5. I lost my fear of dying.
My Buddhist meditation and practice over the past 20 years has helped me make friends with the idea of death, but when Emma died, dying didn’t feel so scary anymore, because she was already there, holding the space. Death became inhabited with friendship. It now feels as if there’s someone waiting to welcome me when I cross that threshold.

6. I made new friends.
After Emma died, I sent out a newsletter to my mailing list about grief. As a result, my publisher asked me to write a blurb for a book called BOY, by Kate Shand, about the suicide of her 14-year-old son. Through that, Kate and I became friends.
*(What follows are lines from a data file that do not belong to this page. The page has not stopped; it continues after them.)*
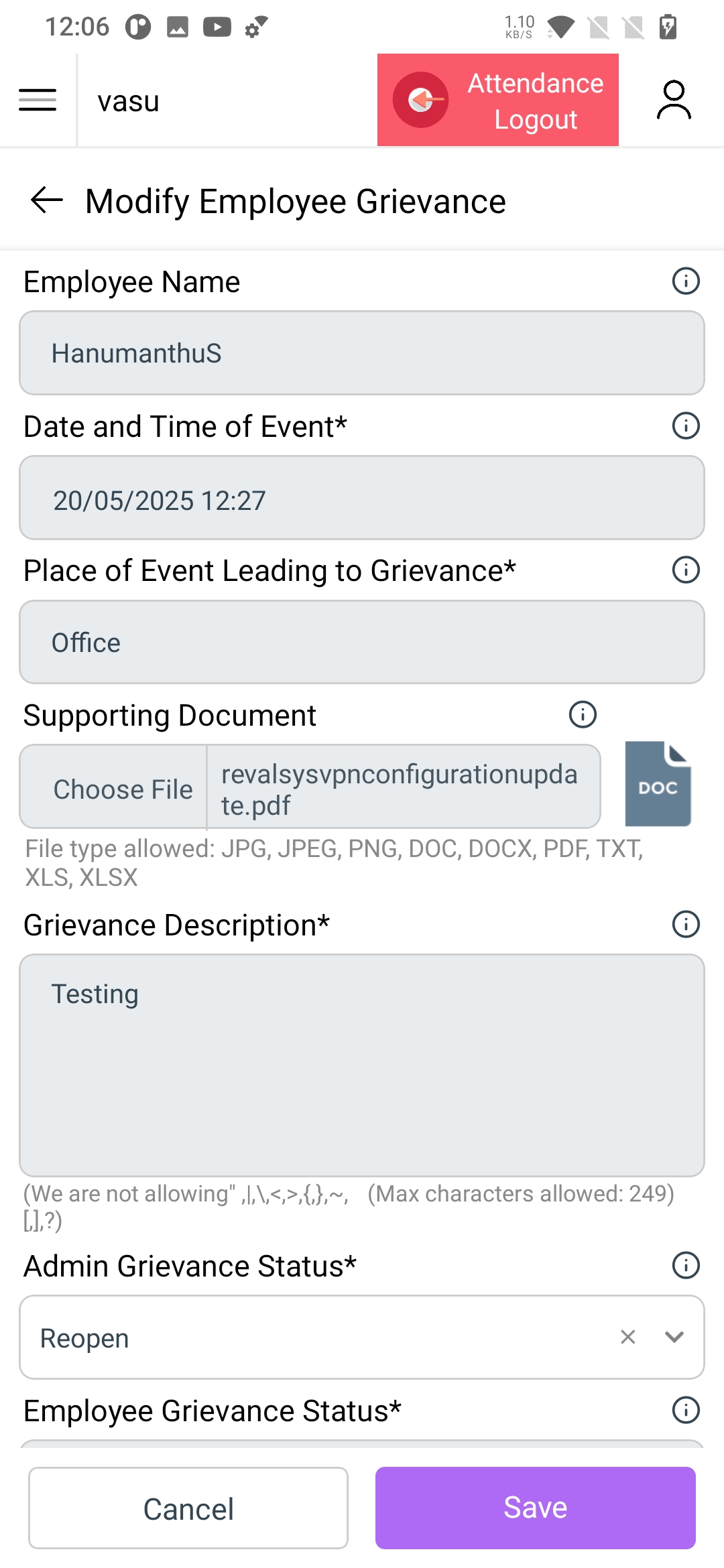The height and width of the screenshot is (1568, 724).
Task: Show info for Admin Grievance Status
Action: pos(685,1266)
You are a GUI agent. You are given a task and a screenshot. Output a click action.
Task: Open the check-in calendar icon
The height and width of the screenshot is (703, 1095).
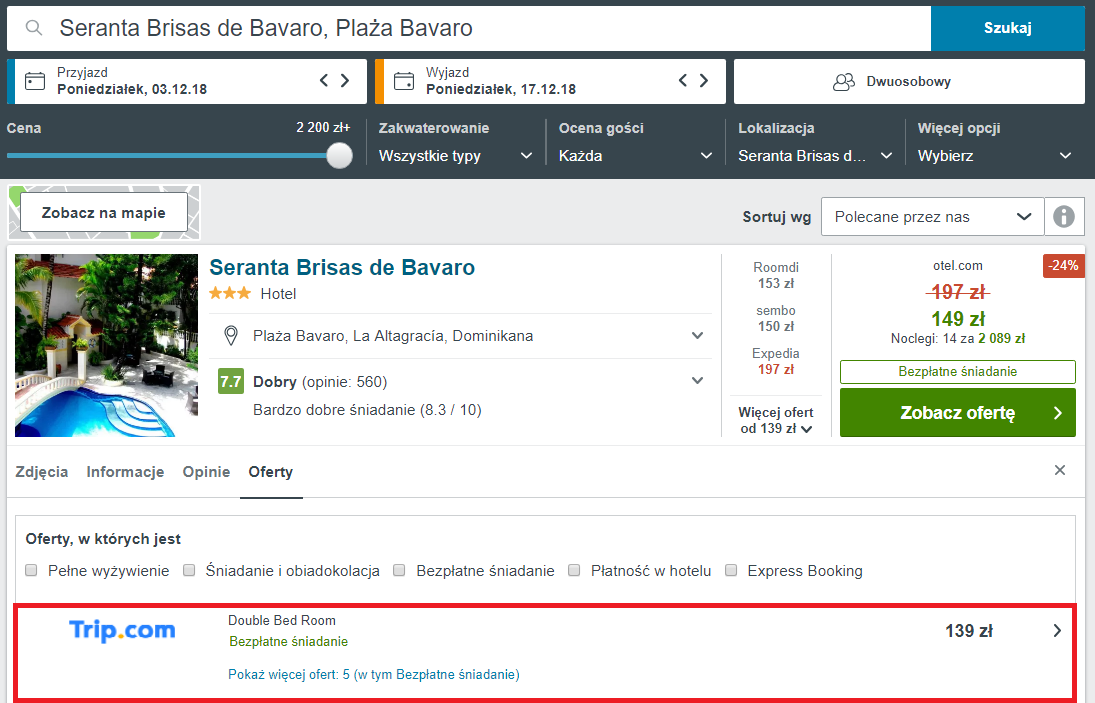pos(35,81)
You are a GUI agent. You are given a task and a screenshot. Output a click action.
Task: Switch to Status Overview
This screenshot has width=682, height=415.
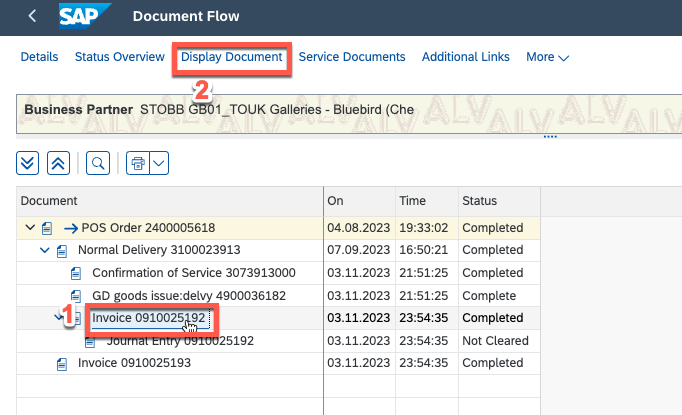pyautogui.click(x=119, y=57)
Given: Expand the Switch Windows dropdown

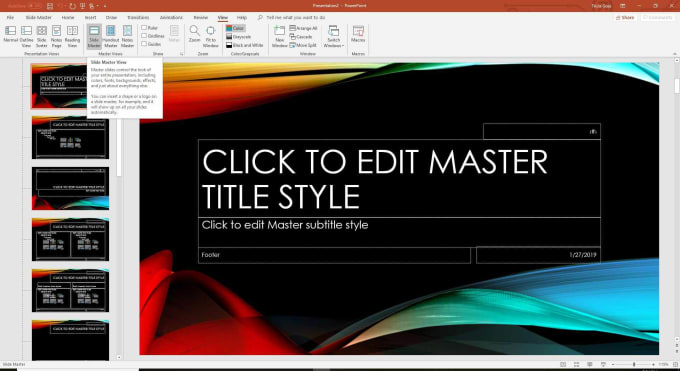Looking at the screenshot, I should click(x=333, y=36).
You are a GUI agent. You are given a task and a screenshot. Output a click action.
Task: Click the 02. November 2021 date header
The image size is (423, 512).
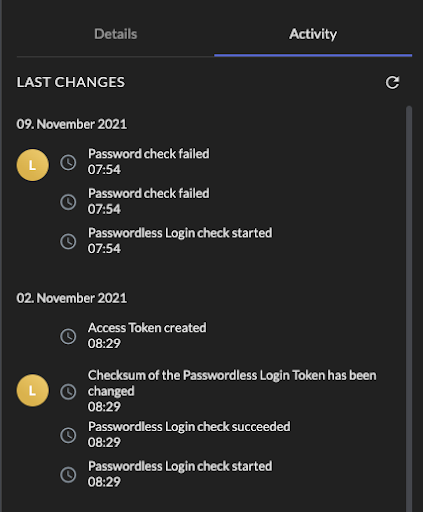72,298
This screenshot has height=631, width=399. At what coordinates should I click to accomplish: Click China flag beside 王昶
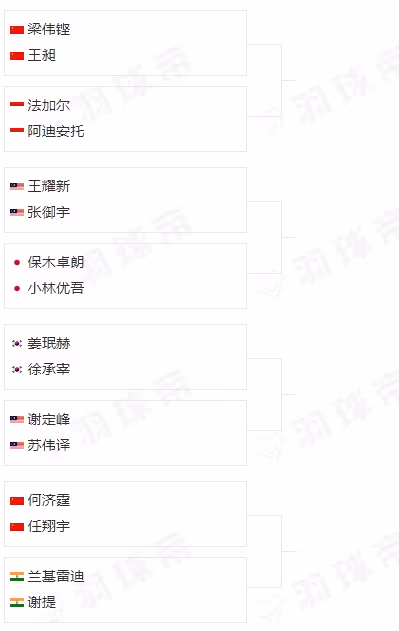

Our friendship transcends the noise and fuss and dramas of other interactions. It holds me steady. Some of the conversations about parenting we’ve had have transformed me as a mother.

7. I felt a sense of connection to all humans.
I’m able to see and feel the grief each heart holds, in some small echo of the Buddhist story of Kisa Gotami, who was told to bring a handful of mustard seeds from a family where no one had died so that Buddha would bring her only child back to life (of course she couldn’t find such a household, and through this, became enlightened).

We are all struggling to survive the ongoing trauma each loss brings. We all share the horror — and beauty — of fragile impermanence on this earth. Knowing this, I soften to all people, and loving — even the curmudgeons, the ignorant racists and those who hate me (because of my religion, my political views, my weight, my opinions, my age, my accent or any other) — comes easily to me.